Pictures in the data should be dropped; transcribe exactly the lines from the one that has "Click the triangle arrow beside USDJPY,H4" through the one that has "Click the 2015 release year".

### Source information
....

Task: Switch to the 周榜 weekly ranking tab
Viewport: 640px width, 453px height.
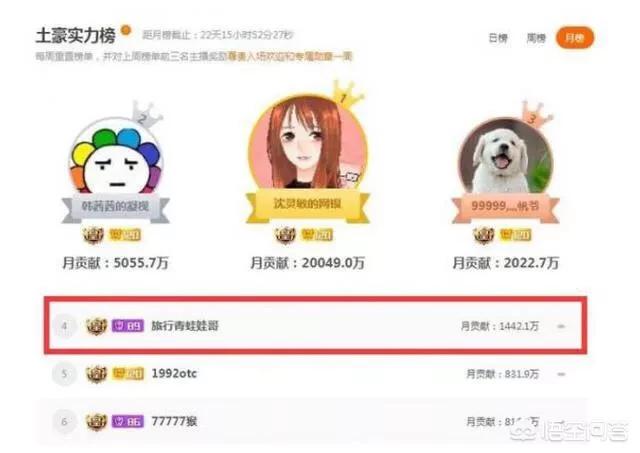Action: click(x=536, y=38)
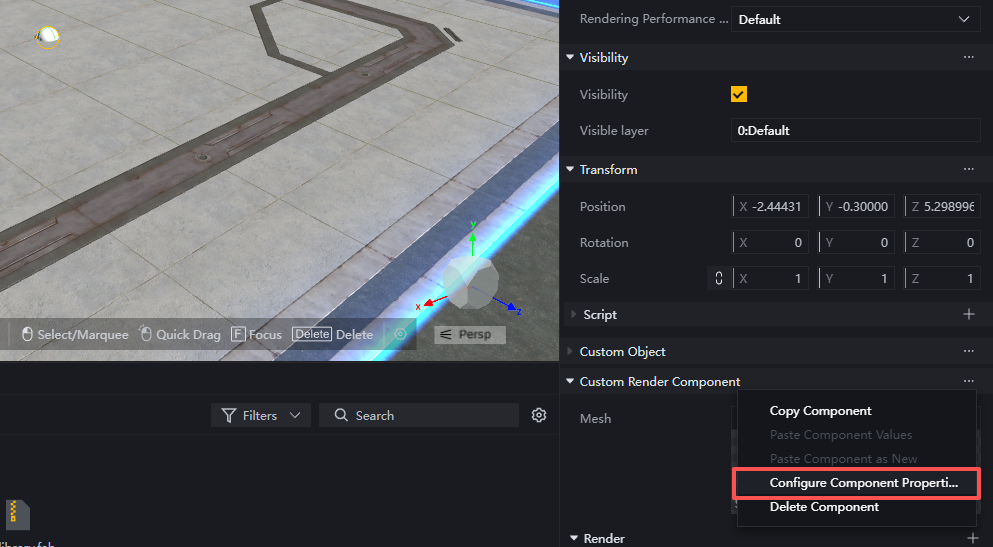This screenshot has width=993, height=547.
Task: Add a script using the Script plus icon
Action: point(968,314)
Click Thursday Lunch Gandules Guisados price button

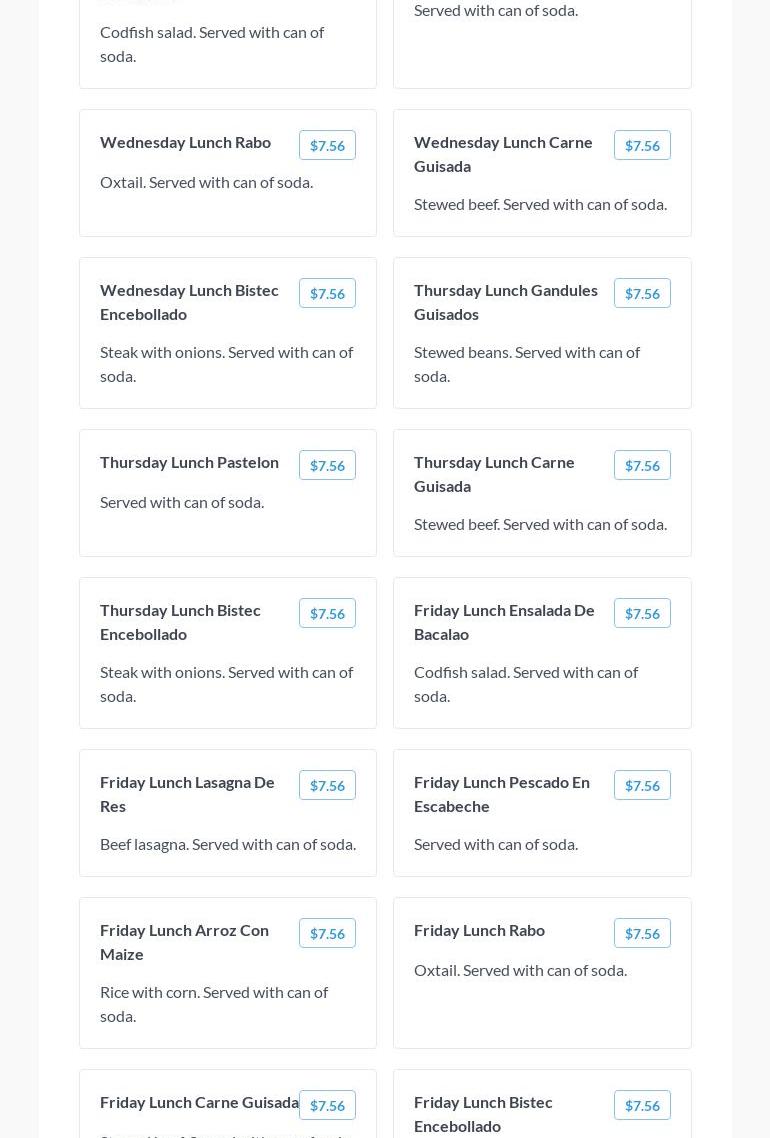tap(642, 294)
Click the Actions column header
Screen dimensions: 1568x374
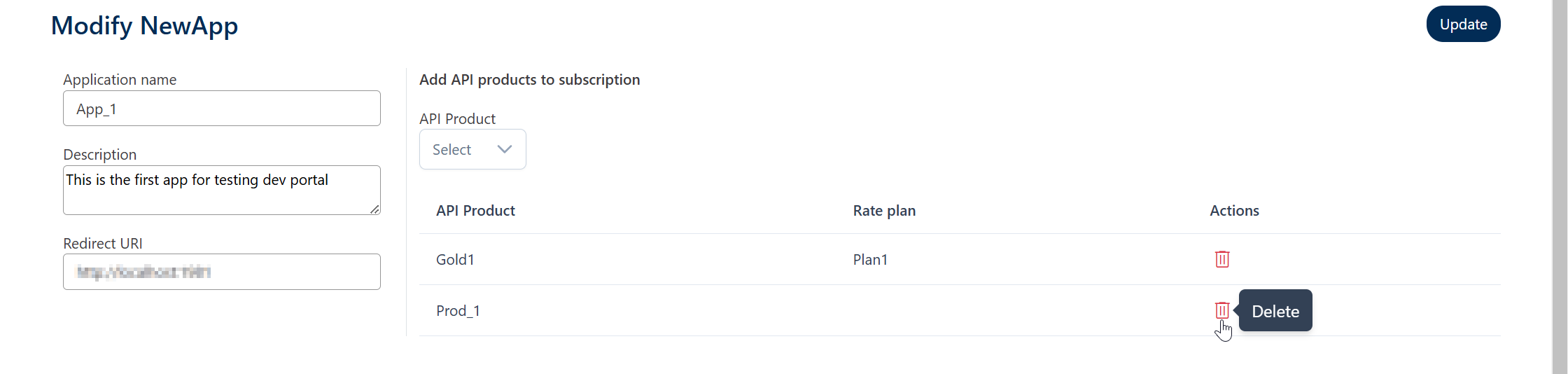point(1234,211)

....

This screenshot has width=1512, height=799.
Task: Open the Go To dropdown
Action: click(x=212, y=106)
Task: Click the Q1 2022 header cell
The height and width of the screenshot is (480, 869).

....

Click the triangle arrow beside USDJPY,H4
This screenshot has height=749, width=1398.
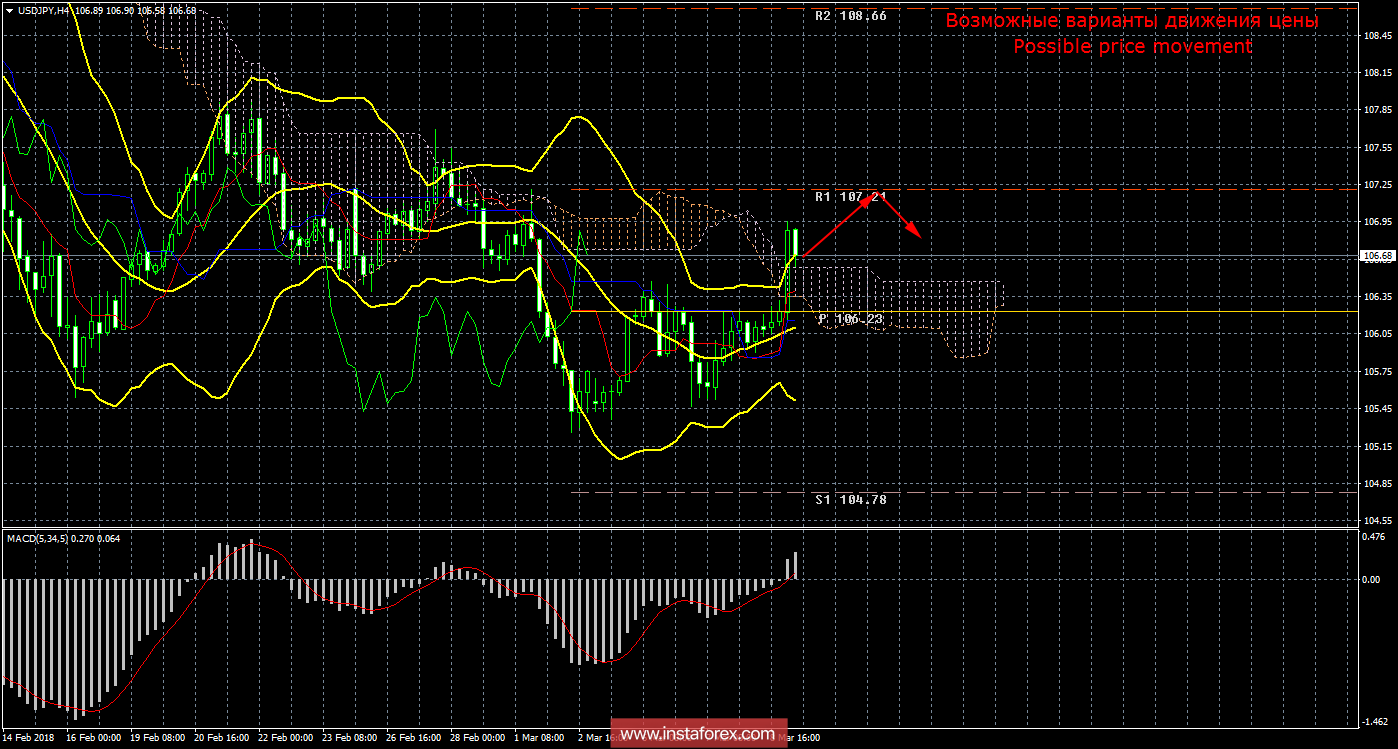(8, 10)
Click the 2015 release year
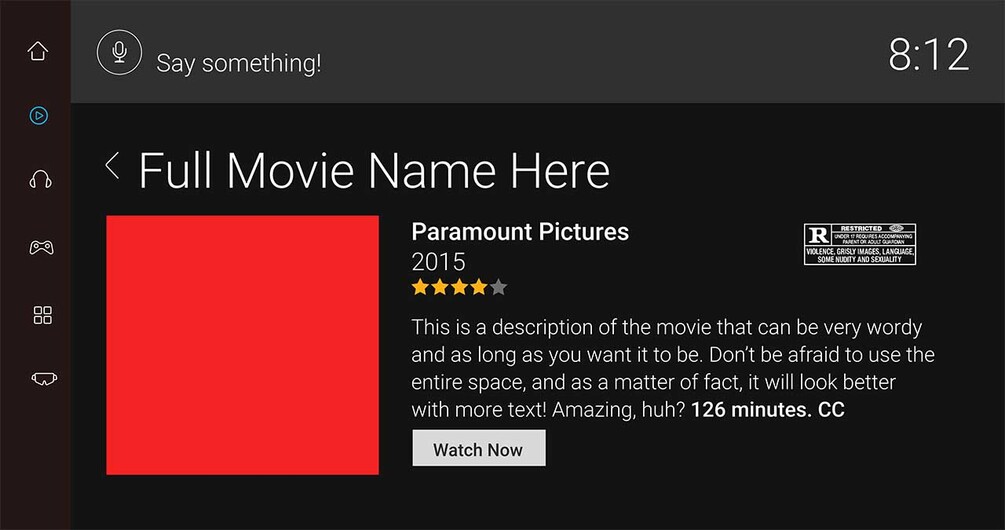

....

### Written response
Click the triangle arrow beside USDJPY,H4
This screenshot has height=749, width=1398.
(8, 10)
Click the 2015 release year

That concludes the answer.